ENTRIES SUPPLIED: Begin
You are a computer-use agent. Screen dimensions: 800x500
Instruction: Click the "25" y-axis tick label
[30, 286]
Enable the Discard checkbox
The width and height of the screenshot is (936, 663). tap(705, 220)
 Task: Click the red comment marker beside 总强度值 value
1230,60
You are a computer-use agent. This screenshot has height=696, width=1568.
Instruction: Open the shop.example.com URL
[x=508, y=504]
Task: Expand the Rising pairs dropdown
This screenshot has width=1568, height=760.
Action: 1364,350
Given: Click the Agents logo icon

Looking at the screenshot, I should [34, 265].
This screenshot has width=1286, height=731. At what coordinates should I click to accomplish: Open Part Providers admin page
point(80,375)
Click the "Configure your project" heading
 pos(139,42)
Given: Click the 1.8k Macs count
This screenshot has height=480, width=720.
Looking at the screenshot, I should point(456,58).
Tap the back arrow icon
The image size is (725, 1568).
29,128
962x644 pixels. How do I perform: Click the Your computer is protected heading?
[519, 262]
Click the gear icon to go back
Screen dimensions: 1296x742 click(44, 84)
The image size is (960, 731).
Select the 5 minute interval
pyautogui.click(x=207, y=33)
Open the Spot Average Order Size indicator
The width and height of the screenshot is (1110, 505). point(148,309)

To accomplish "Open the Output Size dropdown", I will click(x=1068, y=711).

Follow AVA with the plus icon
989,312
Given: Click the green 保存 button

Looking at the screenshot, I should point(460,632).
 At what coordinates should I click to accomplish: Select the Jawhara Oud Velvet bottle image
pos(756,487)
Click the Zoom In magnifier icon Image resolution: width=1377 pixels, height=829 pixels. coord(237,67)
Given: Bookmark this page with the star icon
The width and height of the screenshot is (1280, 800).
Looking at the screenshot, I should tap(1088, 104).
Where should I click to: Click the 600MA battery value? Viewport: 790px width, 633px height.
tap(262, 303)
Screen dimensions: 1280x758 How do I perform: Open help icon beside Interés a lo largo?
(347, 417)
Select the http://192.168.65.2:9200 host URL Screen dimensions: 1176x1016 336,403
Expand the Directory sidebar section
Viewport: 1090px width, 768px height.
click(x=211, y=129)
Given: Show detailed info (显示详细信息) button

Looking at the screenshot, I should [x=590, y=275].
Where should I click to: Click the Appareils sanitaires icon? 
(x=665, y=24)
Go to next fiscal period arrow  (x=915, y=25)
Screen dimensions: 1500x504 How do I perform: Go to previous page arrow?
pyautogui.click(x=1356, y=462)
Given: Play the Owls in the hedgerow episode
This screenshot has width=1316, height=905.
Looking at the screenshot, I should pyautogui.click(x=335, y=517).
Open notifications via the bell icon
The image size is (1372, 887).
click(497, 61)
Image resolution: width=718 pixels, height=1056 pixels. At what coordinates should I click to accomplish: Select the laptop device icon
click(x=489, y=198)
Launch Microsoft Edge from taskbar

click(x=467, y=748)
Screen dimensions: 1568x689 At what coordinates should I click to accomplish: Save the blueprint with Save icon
ENTRIES SUPPLIED: End
▸ THE PROBLEM
The required output is every line from the one with "Given: Play the Owls in the hedgerow episode" to the final line of the entries, repeated exactly and with nothing else.

▸ RESULT BELOW
Given: Play the Owls in the hedgerow episode
This screenshot has width=1316, height=905.
Looking at the screenshot, I should pyautogui.click(x=335, y=517).
Open notifications via the bell icon
The image size is (1372, 887).
click(497, 61)
Image resolution: width=718 pixels, height=1056 pixels. At what coordinates should I click to accomplish: Select the laptop device icon
click(x=489, y=198)
Launch Microsoft Edge from taskbar

click(x=467, y=748)
Screen dimensions: 1568x689 At what coordinates should I click to accomplish: Save the blueprint with Save icon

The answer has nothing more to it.